For hundreds of years this bald lie, that serving Queen and country is the noblest calling, has been peddled to the male youth of this country, who often neither have the guile to see through it, nor the wherewithal to do anything else with their lives.  How many MP’s sons do we see being brought back in body bags? Their collected limbs loosely arranged inside a reusable black tin coffin, and draped in the flag of our country.  These poor souls are paraded through the streets of Wooton Basset, with a care for their welfare that was shamefully not evident when they were alive.  Rather than line the streets of that Wiltshire town, their families, and those mawkish sightseers, who travel for the pleasure, should be standing outside the Houses of Parliament, and petitioning every MP in the land.

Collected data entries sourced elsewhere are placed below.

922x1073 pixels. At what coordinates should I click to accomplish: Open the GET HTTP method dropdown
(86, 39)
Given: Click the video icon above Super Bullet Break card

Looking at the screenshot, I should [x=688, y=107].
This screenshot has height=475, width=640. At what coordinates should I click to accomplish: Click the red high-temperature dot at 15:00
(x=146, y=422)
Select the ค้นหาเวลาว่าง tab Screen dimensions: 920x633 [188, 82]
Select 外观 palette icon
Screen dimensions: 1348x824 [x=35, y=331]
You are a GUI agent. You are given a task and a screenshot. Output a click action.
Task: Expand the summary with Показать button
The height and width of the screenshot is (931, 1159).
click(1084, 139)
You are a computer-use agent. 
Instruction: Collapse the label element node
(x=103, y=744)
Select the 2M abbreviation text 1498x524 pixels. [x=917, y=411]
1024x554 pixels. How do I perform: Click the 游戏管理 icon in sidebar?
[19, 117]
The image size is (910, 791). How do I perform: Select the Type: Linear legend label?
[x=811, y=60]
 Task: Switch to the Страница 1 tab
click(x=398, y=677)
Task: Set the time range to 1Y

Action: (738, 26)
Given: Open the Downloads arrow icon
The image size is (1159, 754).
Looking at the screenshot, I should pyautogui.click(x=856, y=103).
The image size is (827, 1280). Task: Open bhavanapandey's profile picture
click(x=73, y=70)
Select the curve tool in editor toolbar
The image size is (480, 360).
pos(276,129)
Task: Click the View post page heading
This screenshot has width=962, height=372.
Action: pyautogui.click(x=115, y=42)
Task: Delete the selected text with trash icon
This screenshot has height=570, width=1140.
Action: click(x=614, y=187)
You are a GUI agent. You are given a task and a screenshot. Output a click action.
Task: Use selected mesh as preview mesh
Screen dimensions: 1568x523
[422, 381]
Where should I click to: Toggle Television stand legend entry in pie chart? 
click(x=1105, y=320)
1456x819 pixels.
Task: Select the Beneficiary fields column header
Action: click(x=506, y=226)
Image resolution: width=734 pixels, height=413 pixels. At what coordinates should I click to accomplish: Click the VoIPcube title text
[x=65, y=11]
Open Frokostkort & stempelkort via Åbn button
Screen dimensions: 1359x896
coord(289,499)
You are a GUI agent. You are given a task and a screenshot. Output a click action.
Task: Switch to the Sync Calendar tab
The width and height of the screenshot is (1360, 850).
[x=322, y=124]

The term hero, is now casually applied to every serving soldier, whether on the front line, in harm’s way in Afghanistan or Iraq, or not.  Getting killed is not heroic.  Signing up because you have no other opportunity in life is not heroic. It may well be brave or courageous, but heroism is the selfless act of valour, when you have the choice to do otherwise.

It is a foul calumny for politicians far from any danger (as they always are), and for gin-sodden newspaper editors to abuse this term in such a way, and in doing so, recruit another platoon of gullible squaddies who believe the lie, that they can turn their life around by merely taking the Queen’s shilling.

Even setting aside the mortality rates, the number of kids returning from the Middle East as broken men, literally and figuratively is a disgrace.  We had no business being in Iraq, and our job in Afghanistan is done.  This is a cost that is too high to bear.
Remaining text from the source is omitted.